Marianne upholds her promise, one that she had every right not to honour given his treatment of her in those earlier years, as when she sees him for the first time again at college, she says: ‘Connell Waldron, from beyond the grave’. She doesn’t just acknowledge his existence to him, in a secluded room away from everyone else; she announces him with his full name to her friends, silently telling them also to acknowledge him in a way he had never done for her when she needed it. With this small act, she says: I know you, I’ve known you, we’ve known each other and we still know each other, all at once, something her younger self wanted so badly from Connell. Instead of holding a grudge, she fulfills for him what her younger self was starved for: acknowledgment.

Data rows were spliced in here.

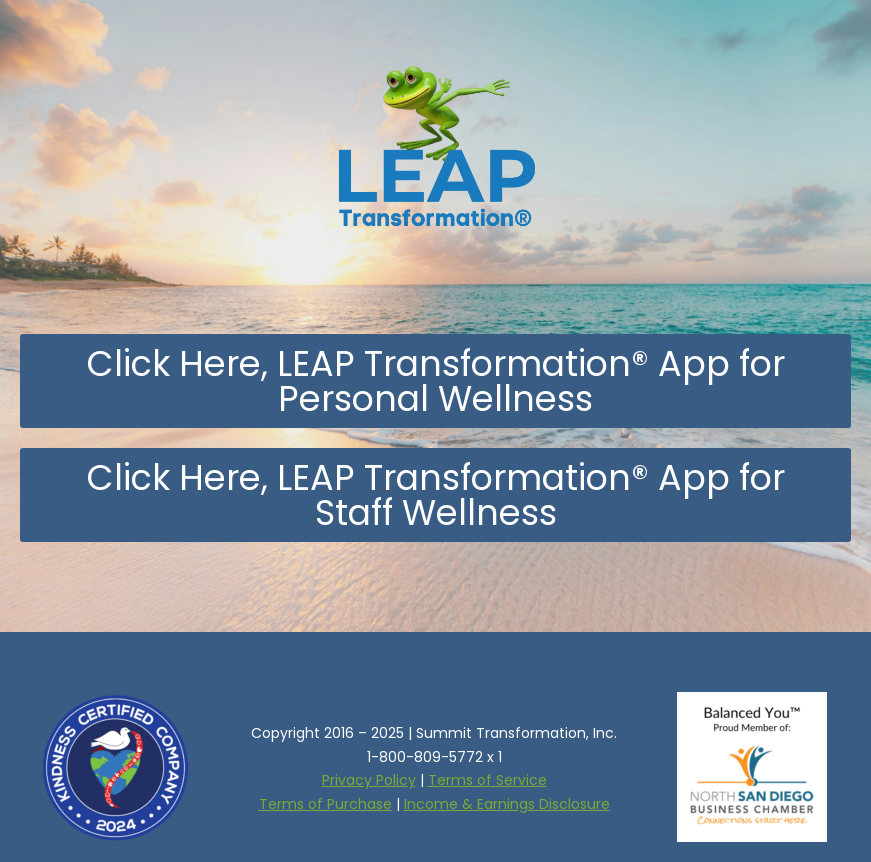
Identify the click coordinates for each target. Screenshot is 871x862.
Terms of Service (487, 780)
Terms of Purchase (325, 804)
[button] (435, 381)
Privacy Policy (369, 780)
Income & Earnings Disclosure (507, 804)
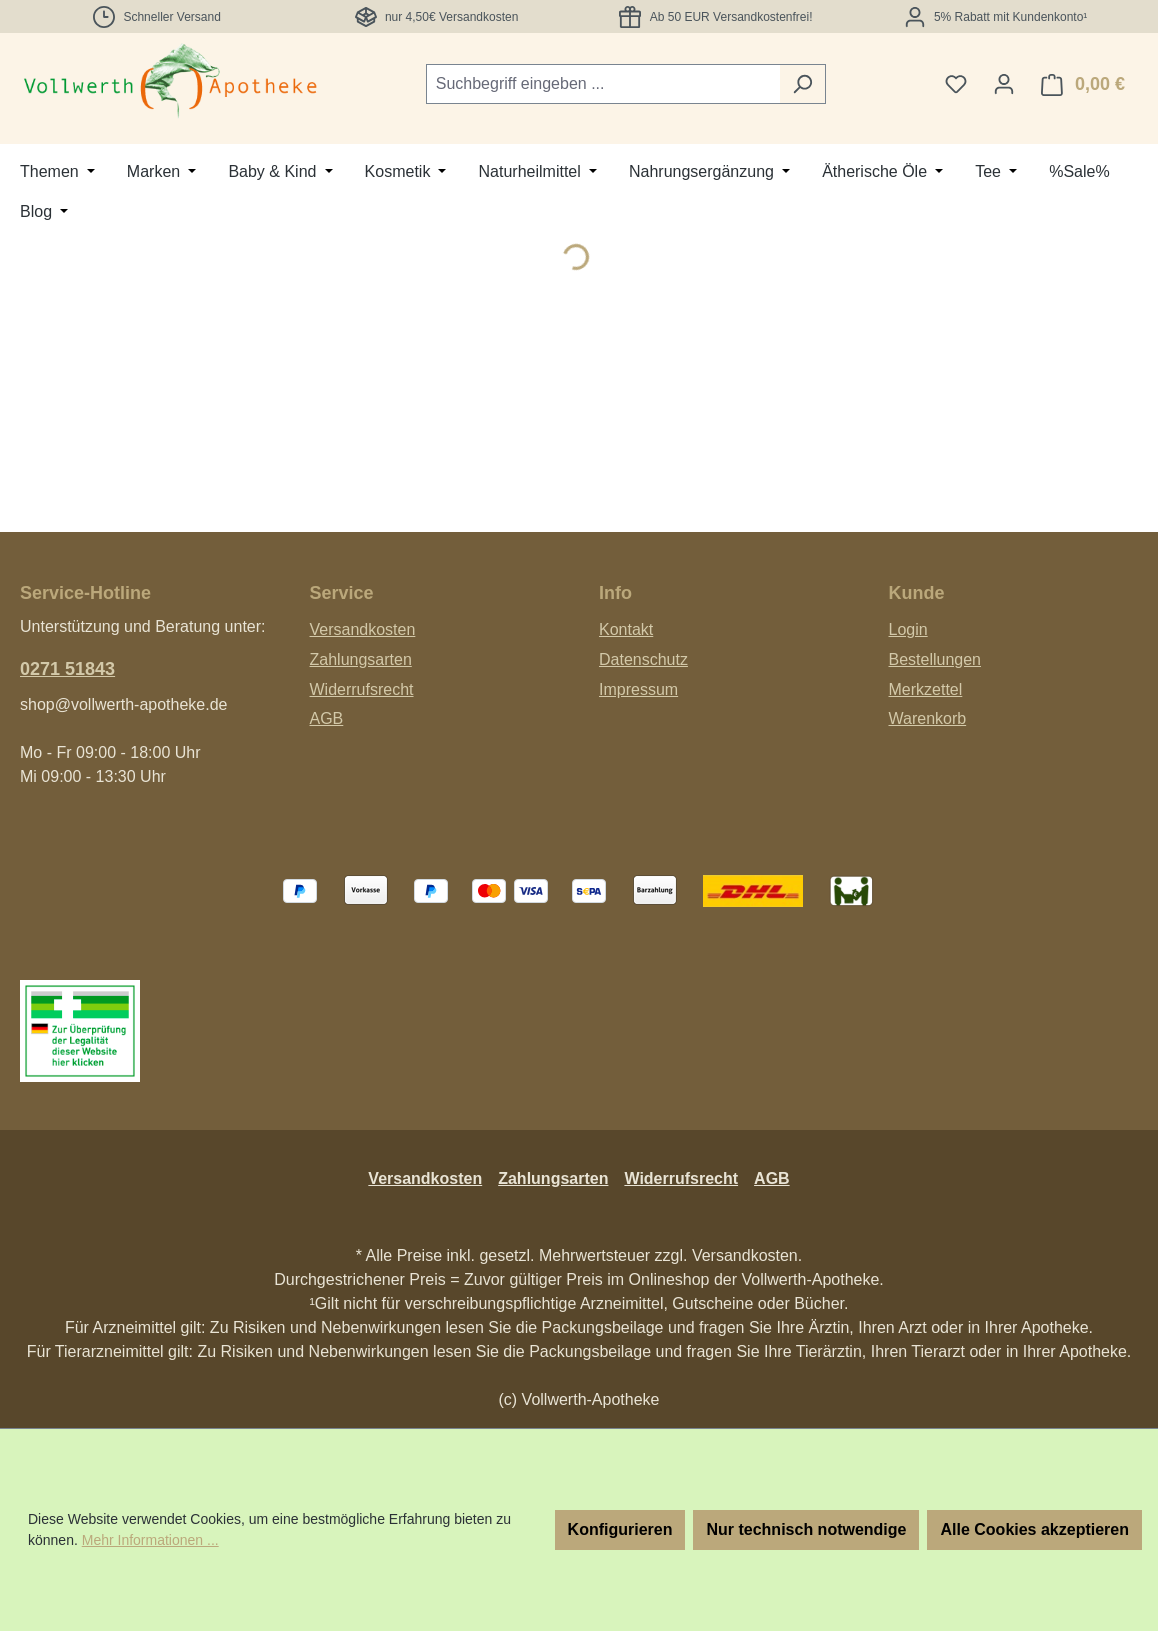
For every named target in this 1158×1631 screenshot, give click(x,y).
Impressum (638, 689)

This piece doesn’t aim to vilify Connell (although perhaps his younger self), as he is a changing and very human character who has extremely questionable priorities as we all do in our teenage years. I wanted to draw attention to two of the most well-known quotes from Normal People and give some context to it as well as my own reactions to them. I do wonder if others had different reactions to either of these parts or what your own thoughts are on them (or any other moments in normal people). I actually have a lot of different thoughts on other episodes and parts of this show so I will probably release more on them, but this is it for this article. Let me know what you thought!